> Work request
Which lines of the data below hold "agent"? Copy each of them.

> Recorded information
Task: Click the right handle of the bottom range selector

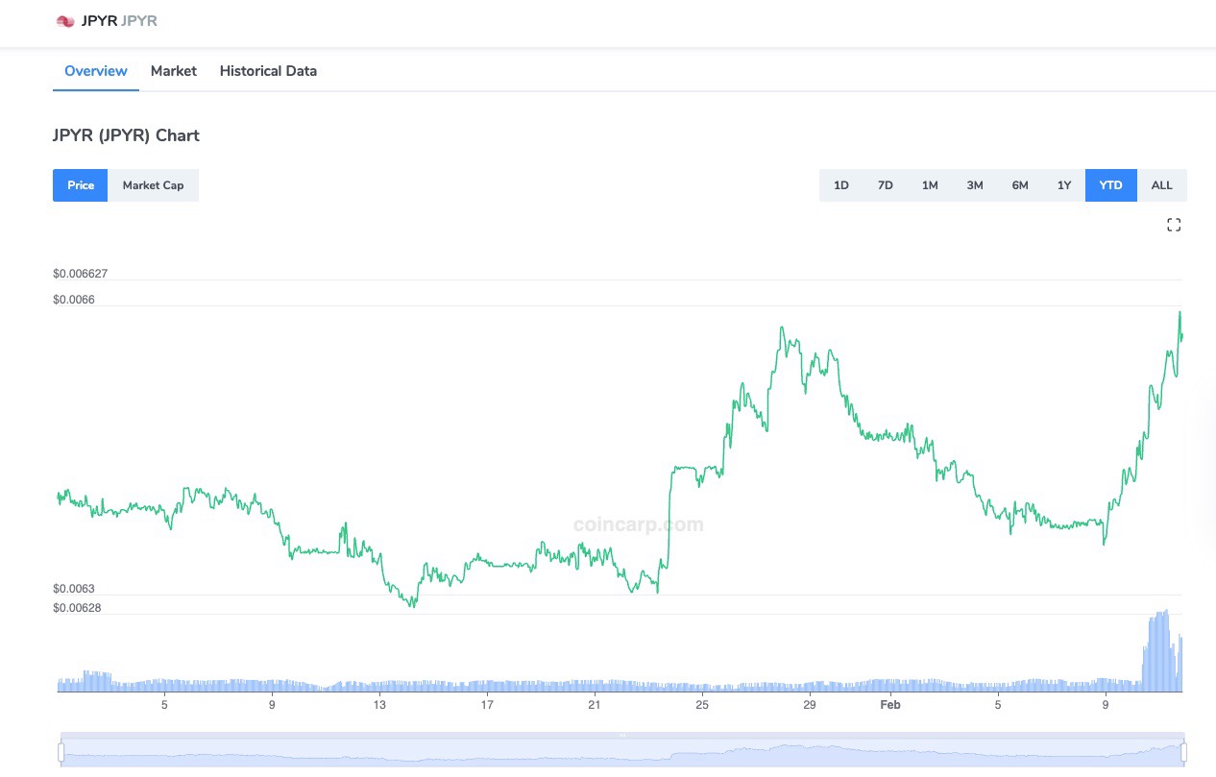Action: click(1182, 752)
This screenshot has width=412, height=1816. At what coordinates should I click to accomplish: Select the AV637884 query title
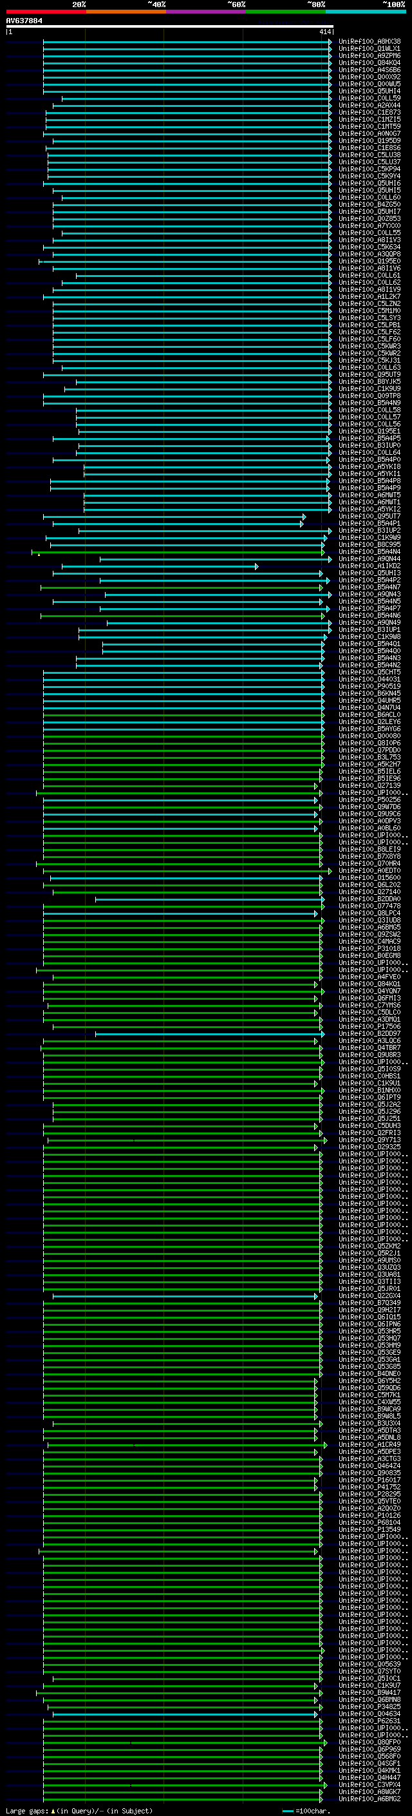click(24, 20)
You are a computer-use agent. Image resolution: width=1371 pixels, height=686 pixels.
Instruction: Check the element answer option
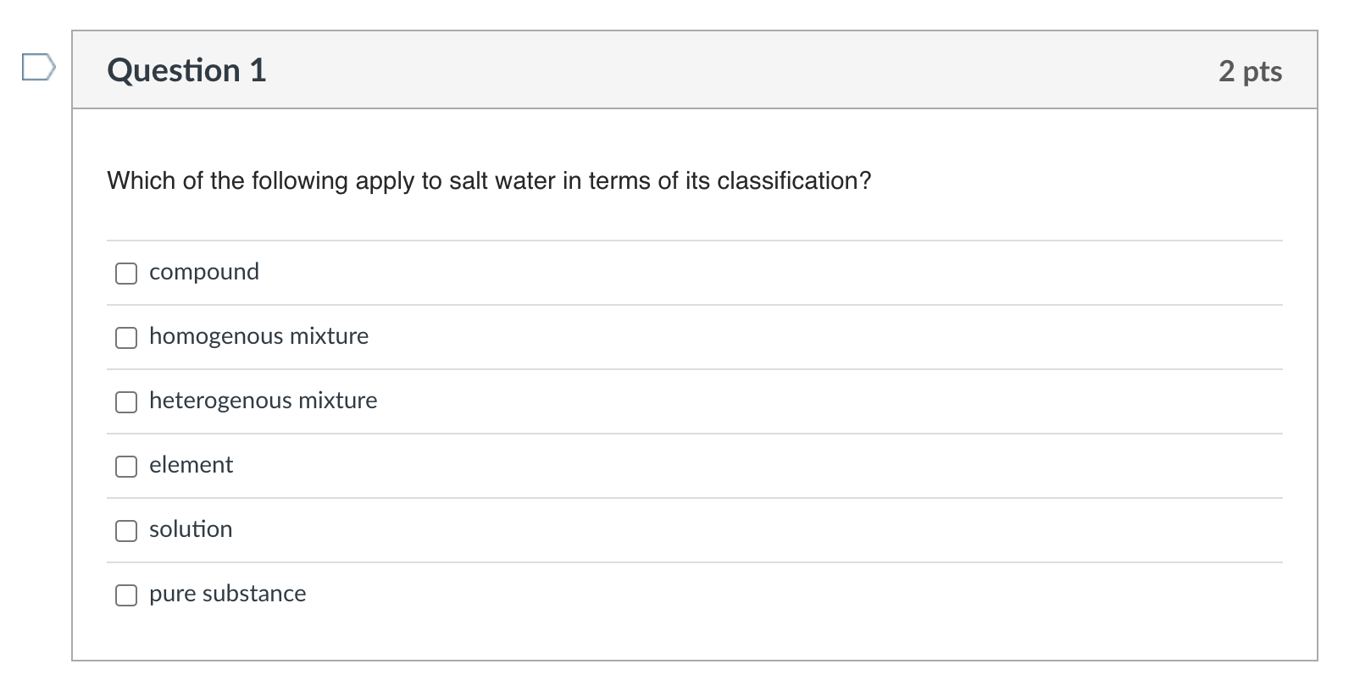(125, 467)
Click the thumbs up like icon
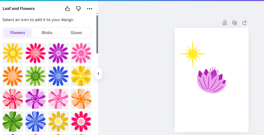 pyautogui.click(x=67, y=9)
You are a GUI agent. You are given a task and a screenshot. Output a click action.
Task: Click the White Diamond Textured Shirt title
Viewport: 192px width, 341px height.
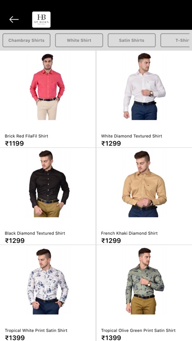[131, 136]
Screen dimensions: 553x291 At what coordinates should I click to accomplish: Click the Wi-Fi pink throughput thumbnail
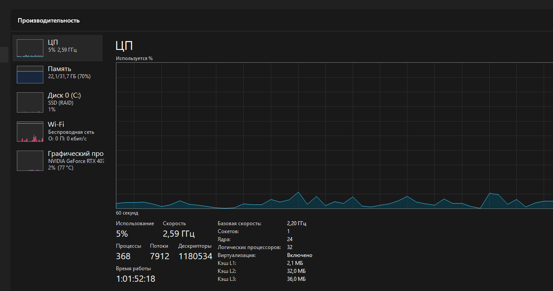[x=31, y=132]

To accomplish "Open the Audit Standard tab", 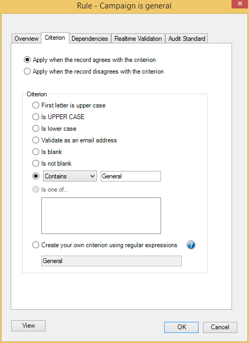I will (x=186, y=39).
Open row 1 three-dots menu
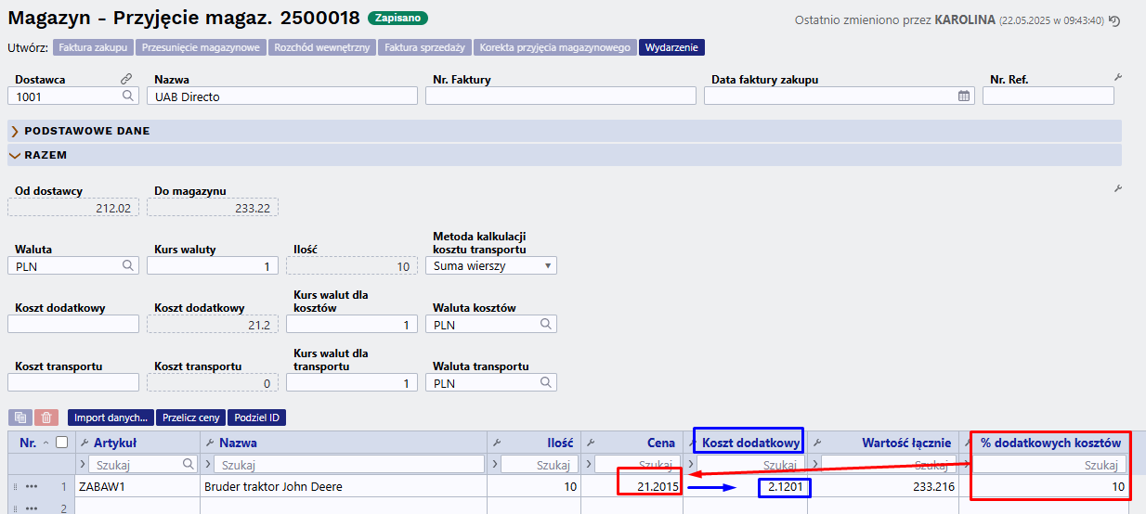The height and width of the screenshot is (514, 1146). (x=32, y=487)

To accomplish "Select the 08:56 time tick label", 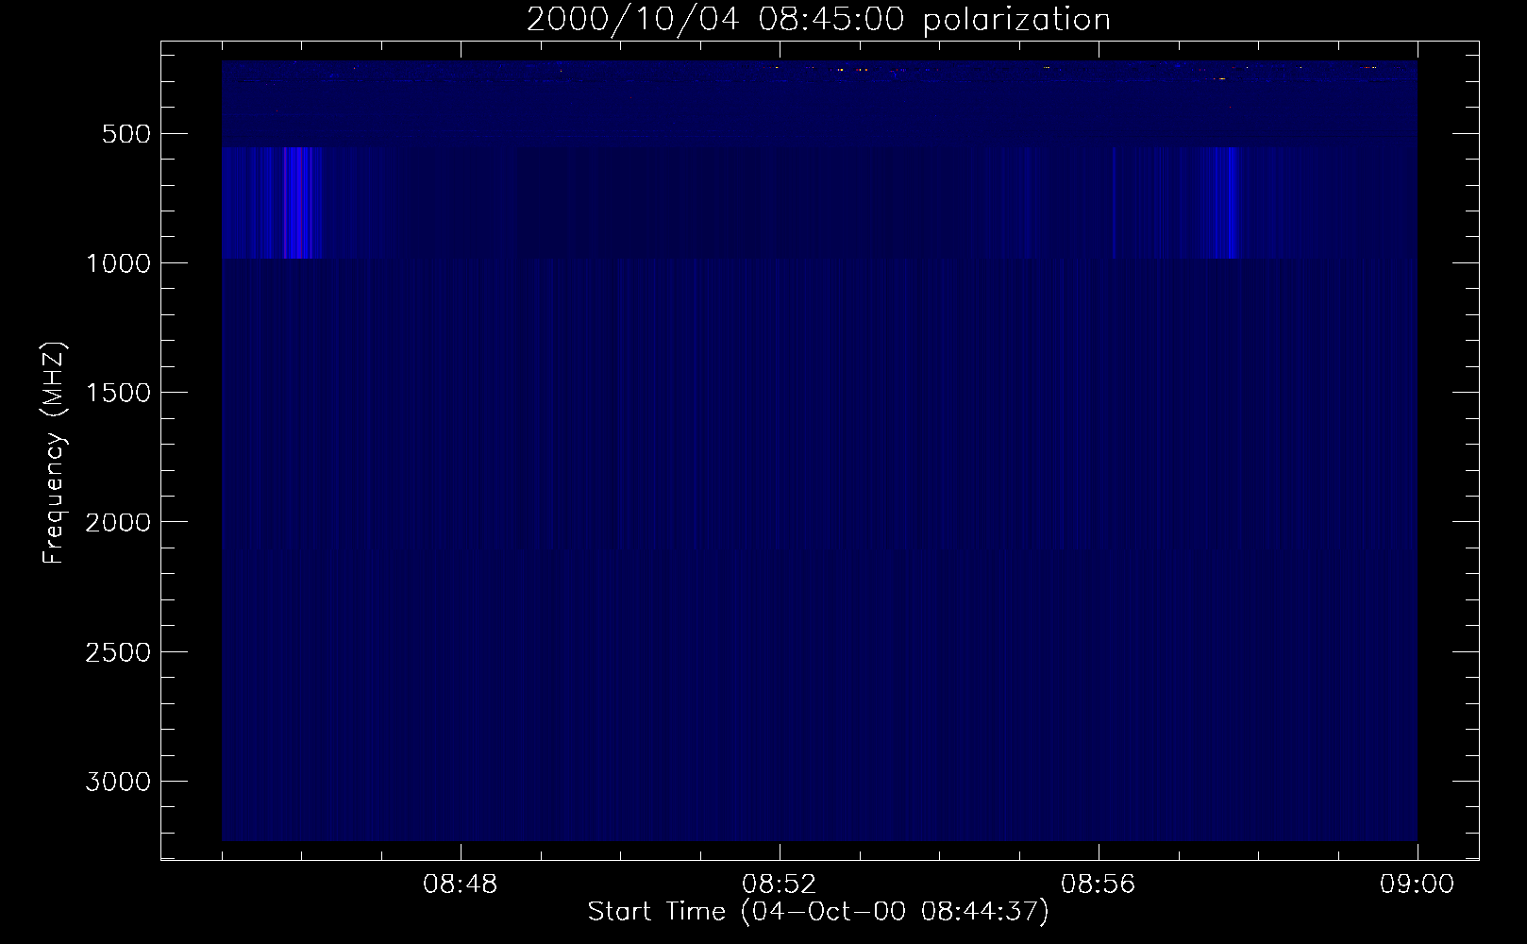I will tap(1099, 885).
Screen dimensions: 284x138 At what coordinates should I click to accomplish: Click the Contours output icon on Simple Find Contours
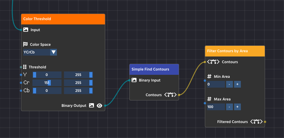coord(170,95)
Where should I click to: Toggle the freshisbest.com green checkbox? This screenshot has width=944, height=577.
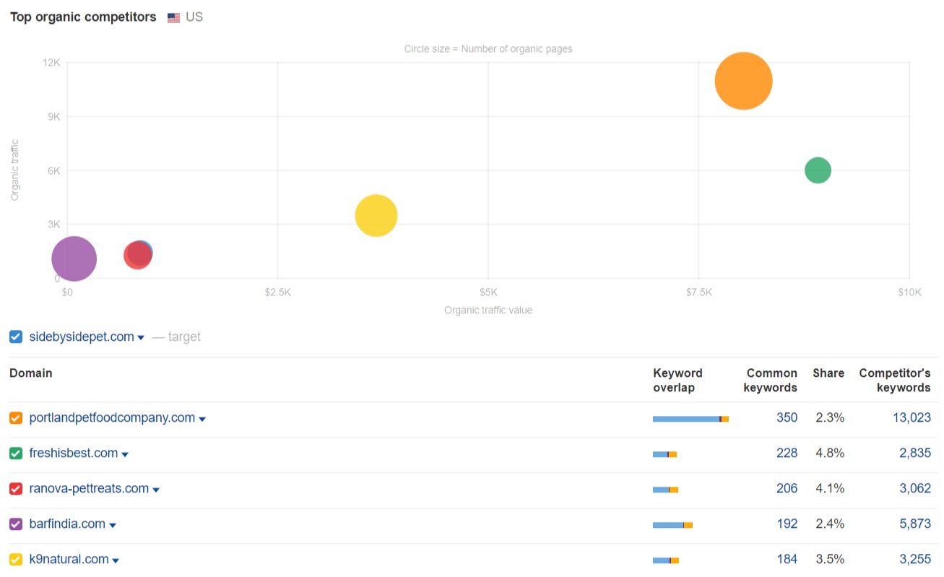(x=16, y=454)
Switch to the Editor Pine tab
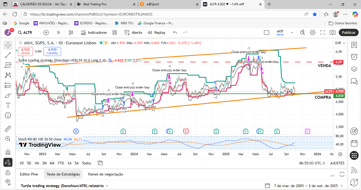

> Solution to the exercise
You are a computer-use agent. Image resolution: width=1371 pixels, height=686 pixels.
You are a GUI agent. You are given a task and a screenshot. Output a click action.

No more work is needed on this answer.